Learning Rust pt. 4 — Binary Data, DateTimes, and UTF-16

Matthew Seyer
5 min readDec 24, 2016

--

Its time to parse some USN records! This continues on with my journey into learning Rust to create DRIF tools. We are looking into my first project: RustyUsn. In the previous post I created two data structures. The UsnRecordV2 structure will obviously hold the USN record, and, the UsnConnection struct will hold our file handle, position, and size of the USN file. We then implemented a function get_next_record() for our UsnConnection struct. Now its time to parse some data. The get_next_record() should return the next record in the USN journal until there are no more records left.

while let Ok(record) = usn_connection.get_next_record(){
println!("USN structure {}: {:#?}",cnt,record);
cnt += 1;
};

To do this we create a loop to look for a record. Within this loop we want to search for our record, parse it, and return it. self in this function refers to our UsnConnection structure that we are calling the function from. Much like in an object oriented style.
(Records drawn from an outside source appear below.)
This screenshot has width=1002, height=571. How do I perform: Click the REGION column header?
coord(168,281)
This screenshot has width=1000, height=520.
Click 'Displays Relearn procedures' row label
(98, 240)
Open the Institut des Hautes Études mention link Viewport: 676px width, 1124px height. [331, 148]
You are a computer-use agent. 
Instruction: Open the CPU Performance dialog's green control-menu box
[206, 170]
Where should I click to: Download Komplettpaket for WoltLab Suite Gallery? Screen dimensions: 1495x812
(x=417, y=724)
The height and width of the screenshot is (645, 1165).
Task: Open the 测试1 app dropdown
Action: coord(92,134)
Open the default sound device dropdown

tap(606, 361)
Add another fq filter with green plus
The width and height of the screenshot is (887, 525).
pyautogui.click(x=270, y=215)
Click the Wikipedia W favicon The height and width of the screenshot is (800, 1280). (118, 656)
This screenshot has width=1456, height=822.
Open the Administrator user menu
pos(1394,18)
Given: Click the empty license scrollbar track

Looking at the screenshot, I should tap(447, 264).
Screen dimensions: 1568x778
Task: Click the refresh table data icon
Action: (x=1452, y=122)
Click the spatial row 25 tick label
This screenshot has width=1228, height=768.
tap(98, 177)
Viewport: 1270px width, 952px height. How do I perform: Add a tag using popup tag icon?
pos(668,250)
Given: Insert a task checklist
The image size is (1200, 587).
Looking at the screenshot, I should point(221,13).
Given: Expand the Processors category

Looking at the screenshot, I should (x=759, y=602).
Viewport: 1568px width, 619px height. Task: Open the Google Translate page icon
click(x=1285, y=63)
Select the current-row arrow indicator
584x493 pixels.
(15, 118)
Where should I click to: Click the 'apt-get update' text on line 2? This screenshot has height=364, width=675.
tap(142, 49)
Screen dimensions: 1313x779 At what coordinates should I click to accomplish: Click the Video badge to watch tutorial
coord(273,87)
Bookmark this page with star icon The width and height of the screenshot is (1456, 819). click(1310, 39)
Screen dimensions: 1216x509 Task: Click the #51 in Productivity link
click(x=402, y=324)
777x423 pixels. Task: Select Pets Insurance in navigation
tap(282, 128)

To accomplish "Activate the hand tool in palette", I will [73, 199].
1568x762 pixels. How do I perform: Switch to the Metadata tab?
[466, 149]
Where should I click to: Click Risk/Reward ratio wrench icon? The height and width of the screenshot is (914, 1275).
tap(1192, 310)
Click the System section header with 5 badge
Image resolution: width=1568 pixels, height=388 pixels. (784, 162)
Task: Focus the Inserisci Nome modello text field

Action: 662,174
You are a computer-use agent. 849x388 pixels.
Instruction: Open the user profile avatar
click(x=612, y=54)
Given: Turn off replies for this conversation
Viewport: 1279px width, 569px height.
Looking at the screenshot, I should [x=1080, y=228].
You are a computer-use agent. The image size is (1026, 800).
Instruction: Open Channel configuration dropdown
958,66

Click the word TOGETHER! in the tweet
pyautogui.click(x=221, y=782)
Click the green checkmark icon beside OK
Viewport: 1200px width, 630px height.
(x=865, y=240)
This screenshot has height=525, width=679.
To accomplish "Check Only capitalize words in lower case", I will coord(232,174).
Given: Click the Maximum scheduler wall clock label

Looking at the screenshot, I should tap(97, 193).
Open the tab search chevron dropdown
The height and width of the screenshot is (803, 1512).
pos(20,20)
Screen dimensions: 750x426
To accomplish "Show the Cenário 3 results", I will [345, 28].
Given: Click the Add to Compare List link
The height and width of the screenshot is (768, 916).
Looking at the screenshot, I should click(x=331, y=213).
// function for getting a record
pub fn get_next_record(&mut self)->Result<UsnRecordV2,Error>{
loop {
...
}
}

We want to first check that the offset in the file is not larger than the actual file, if it is, we should return an End of File error.

// Check that our offset is not past the end of file
if self._offset >= self._size{
return Err(Error::new(ErrorKind::Other, "End of File"))
}

We then want to seek to the offset and make sure there is no error:

// Seek to offset
let soffset = match self.filehandle.seek(SeekFrom::Start(self._offset)){
Ok(soffset) => soffset,
Err(error) => return Err(error)
};
if soffset > self._size{
return Err(Error::new(ErrorKind::Other, "End of File"))
}

We then initialize the USN struct with:

// init record struct
let mut record: UsnRecordV2 = unsafe {
mem::zeroed()
};

I use the mem::zeroed() to set the structures memory to zero so I know all the values are zero. I don’t know if I actually need this or not. We roll with it for now.

Now I need to get the value of the record length and check that the length is valid. Right now I am only checking if it is non zero. If it is zero, I want to update the offset and start the loop over.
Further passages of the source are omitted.